WYANDOTTE – Summer bonfires and backyard gatherings have become common in the Downriver area, but residents here recently approached the City Council with complaints about open burning.

A handful of them are protesting open burning because the smoke from their neighbors’ fires floats through the air and into surrounding houses. Some don’t like the smell, while others’ objections are more medically related.

“The Fire Department receives very few complaints annually with regards to open burning, but does take any citizen complaint very serious when we are called,” Fire Chief Michael MacDonald said in a letter to the mayor and council dated June 15. “It is my experience that many of these complaints are based on neighborhood disputes and not legitimate medical conditions.

“I am very cognizant of the fact that there are residents which have issues with opening burning, whether it is medically related or simply the dislike of the smell of burning wood, but it is extremely difficult to enforce an outright ban due to the sheer number of these outdoor fire pits in our city.”

Resident Ardith Linenfelser is “a severe asthmatic and has to close (her) windows on beautiful fresh-air evenings because there are fires on three sides of us,” but said that isn’t the basis for her complaint.

“Many years ago, an ordinance was passed by someone who said the air was becoming too polluted and we needed to do something about it,” Linenfelser said in a June 16 letter to the mayor and council. “Those of us who had gas incinerators in our basement unhooked them, put them in the trash, bought garbage disposals, disposed of our fall leaves and other trash in an appropriate manner and did not grumble. We did it because that was going to help save this Earth and the air surrounding it for future generations.”

Although such changes took place more than 30 years ago, Linenfelser said the ordinances should tie in with restrictions on present-day bonfires. Residents Larry Rushlow and Mark Woodward also chimed in with requests for stricter open-burning ordinances.

“I have reviewed Wayne County ordinances and was unable to locate any ordinance that directly speaks to an open-burning ban in the county,” MacDonald said. “I did find references that it is not permissible in Wayne County to burn trash, grass clippings and brush as a means of disposal.”

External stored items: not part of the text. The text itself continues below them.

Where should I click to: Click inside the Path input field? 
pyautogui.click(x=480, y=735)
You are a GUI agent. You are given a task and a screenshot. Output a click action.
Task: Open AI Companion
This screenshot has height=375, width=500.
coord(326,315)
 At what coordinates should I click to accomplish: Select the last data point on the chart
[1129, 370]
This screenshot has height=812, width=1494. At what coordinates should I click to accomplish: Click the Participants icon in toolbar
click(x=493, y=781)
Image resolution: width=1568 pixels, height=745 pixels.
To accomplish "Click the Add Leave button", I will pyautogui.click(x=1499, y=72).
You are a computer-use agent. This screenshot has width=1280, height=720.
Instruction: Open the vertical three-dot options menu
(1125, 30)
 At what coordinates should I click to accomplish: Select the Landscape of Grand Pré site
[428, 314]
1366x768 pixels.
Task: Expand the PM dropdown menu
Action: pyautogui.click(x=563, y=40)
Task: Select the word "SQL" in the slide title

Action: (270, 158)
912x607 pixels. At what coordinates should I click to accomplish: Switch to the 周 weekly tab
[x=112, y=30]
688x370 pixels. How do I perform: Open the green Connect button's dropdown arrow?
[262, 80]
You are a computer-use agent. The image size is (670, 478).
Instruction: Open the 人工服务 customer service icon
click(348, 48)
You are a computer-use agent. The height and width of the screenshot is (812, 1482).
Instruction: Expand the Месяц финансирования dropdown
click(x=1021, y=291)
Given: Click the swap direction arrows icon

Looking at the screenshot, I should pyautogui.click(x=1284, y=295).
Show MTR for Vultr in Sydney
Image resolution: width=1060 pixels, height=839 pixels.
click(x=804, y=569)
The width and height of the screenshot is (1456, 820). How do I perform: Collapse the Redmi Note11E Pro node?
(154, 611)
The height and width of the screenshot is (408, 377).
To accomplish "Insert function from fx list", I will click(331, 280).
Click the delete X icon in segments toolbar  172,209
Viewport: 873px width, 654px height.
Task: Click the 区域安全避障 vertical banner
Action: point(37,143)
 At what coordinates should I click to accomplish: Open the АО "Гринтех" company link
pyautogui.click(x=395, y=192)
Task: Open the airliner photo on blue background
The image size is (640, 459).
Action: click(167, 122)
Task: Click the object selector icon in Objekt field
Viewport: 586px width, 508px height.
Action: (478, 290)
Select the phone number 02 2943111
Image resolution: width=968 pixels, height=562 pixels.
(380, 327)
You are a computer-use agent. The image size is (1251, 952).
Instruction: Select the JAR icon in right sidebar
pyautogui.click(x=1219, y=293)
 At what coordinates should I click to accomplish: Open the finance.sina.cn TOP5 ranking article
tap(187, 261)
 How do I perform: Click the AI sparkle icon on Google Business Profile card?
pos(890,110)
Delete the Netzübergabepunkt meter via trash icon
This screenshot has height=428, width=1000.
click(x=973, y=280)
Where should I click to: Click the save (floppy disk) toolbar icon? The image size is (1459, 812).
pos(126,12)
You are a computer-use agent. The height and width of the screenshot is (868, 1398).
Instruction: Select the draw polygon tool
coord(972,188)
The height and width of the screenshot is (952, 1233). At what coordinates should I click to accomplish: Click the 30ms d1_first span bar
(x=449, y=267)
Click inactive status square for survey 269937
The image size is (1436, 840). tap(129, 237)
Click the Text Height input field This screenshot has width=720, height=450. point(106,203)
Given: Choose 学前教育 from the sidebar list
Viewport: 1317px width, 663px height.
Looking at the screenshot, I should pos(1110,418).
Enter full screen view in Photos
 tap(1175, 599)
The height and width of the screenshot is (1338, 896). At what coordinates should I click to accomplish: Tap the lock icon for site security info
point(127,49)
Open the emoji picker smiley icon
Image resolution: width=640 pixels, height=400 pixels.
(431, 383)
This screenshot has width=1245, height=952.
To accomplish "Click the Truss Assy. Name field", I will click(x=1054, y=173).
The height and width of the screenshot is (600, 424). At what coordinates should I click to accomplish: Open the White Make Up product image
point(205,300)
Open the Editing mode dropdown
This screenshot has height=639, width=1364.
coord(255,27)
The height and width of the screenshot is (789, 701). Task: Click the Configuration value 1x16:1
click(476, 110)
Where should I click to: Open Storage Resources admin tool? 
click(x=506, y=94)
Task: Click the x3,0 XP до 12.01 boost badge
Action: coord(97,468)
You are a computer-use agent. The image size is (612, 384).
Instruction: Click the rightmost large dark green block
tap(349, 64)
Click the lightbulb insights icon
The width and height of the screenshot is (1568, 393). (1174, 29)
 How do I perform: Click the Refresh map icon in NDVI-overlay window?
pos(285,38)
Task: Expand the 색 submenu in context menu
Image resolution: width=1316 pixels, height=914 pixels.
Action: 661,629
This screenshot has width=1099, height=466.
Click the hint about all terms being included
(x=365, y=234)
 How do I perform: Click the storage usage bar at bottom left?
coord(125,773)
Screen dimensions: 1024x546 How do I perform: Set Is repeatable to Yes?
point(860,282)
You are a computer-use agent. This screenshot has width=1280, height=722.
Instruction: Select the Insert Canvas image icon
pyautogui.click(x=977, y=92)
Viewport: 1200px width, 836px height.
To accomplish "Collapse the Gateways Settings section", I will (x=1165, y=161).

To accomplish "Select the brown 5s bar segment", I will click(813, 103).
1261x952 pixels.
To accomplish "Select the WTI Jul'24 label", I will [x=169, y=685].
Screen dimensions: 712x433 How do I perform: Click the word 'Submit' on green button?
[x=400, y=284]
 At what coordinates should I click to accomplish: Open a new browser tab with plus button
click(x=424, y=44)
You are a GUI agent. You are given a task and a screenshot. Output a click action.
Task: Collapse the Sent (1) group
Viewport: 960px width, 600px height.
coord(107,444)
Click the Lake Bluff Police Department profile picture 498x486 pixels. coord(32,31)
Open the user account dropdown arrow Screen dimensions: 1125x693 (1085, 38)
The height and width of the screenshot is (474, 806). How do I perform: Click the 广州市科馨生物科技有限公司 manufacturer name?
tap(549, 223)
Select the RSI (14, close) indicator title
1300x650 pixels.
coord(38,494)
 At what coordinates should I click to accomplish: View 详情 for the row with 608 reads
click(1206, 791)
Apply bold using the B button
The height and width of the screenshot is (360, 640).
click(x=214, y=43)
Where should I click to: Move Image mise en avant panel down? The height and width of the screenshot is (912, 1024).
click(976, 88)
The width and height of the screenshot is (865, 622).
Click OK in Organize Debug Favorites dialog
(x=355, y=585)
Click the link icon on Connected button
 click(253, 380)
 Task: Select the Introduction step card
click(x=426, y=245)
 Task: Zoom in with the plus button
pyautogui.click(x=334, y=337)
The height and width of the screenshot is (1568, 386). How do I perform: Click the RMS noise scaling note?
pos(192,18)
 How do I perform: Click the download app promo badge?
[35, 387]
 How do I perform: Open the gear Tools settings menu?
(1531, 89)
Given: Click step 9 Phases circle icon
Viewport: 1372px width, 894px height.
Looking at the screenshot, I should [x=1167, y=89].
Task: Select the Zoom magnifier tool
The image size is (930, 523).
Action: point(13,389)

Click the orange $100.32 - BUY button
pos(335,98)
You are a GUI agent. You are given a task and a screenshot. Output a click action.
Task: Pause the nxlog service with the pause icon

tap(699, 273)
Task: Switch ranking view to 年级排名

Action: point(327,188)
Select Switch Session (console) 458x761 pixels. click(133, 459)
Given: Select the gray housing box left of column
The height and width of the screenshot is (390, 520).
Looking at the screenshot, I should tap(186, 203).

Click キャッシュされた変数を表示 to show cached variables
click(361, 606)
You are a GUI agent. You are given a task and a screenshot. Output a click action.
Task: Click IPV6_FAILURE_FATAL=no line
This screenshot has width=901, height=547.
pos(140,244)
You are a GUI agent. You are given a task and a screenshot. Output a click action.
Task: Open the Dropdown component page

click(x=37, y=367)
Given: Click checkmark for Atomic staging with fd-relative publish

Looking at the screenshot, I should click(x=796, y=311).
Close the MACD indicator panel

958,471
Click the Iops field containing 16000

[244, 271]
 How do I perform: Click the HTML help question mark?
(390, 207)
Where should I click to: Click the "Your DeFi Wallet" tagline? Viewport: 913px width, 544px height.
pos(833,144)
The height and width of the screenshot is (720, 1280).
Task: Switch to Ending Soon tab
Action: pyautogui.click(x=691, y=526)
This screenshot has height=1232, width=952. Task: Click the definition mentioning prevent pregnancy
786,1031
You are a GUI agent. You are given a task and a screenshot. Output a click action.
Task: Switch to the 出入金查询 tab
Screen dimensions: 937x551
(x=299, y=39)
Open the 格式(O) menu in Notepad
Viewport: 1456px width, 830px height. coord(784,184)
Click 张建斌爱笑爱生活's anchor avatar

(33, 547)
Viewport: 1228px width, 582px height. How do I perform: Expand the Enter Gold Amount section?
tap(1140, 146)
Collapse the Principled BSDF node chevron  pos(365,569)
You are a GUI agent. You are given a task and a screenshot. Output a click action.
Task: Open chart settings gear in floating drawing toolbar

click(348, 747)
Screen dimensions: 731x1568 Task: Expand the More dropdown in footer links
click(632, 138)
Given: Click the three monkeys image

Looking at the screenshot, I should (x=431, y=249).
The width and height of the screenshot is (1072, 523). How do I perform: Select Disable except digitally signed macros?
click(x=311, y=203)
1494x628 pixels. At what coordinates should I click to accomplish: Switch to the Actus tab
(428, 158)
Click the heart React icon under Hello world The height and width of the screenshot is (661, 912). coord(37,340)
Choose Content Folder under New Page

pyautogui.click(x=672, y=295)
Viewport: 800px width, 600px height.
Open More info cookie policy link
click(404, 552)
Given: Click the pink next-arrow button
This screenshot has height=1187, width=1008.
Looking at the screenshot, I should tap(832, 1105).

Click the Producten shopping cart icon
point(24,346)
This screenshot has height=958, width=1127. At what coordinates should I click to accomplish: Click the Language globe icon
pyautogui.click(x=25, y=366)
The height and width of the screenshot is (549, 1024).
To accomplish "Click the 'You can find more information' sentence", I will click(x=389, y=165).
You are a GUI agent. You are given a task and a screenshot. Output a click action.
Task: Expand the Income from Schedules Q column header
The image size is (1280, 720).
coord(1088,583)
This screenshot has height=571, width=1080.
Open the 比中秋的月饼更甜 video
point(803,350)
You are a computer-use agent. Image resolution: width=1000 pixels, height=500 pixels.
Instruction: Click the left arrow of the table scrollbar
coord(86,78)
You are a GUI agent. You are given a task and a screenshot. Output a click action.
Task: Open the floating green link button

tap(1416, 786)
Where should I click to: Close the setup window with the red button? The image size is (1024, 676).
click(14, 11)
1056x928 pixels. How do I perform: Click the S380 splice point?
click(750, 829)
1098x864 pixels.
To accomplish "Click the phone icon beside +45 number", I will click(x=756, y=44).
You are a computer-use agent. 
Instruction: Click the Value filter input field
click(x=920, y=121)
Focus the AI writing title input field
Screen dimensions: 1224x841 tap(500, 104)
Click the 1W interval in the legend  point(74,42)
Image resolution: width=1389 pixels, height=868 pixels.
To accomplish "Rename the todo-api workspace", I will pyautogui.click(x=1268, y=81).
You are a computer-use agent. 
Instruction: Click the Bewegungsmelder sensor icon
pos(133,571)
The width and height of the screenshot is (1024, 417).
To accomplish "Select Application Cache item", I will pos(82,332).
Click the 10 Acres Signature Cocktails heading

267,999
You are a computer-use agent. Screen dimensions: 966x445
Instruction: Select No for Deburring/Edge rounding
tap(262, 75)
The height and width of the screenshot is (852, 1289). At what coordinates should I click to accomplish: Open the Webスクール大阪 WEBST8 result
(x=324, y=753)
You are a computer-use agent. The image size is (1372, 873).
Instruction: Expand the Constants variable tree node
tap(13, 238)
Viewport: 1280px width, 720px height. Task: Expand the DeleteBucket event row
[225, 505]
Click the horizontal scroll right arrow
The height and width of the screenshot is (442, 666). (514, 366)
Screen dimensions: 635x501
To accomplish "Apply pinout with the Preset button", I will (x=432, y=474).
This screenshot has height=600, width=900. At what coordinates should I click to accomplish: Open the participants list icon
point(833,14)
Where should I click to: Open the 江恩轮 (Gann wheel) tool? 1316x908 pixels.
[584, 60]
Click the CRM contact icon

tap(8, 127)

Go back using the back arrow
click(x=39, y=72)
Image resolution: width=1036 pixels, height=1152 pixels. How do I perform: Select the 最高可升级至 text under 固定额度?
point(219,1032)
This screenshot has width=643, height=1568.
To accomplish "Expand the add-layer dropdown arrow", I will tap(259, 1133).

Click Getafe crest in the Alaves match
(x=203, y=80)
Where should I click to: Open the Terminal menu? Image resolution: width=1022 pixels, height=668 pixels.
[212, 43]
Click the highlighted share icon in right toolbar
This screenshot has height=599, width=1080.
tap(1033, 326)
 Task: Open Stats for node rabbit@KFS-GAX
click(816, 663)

Linenfelser recalls such an instance, but doesn’t see the difference. To her, burning is burning.

“About 18 years ago, the Fire Department showed up next door to us where a new home was being built to tell the builder he must put out the fire he had built to get rid of leftover wood,” she said. “I don’t see the difference between burning leftover wood from builders and burning wood in the fire pits of ordinary citizens.”

At Monday’s council meeting, members advised residents to abide by fire officials’ guidelines for recreational fires and fire pits, which are available online and will be displayed more prominently around the community.

“I would ask all city of Wyandotte residents to please give every consideration to your neighbors while enjoying the outdoors,” MacDonald said.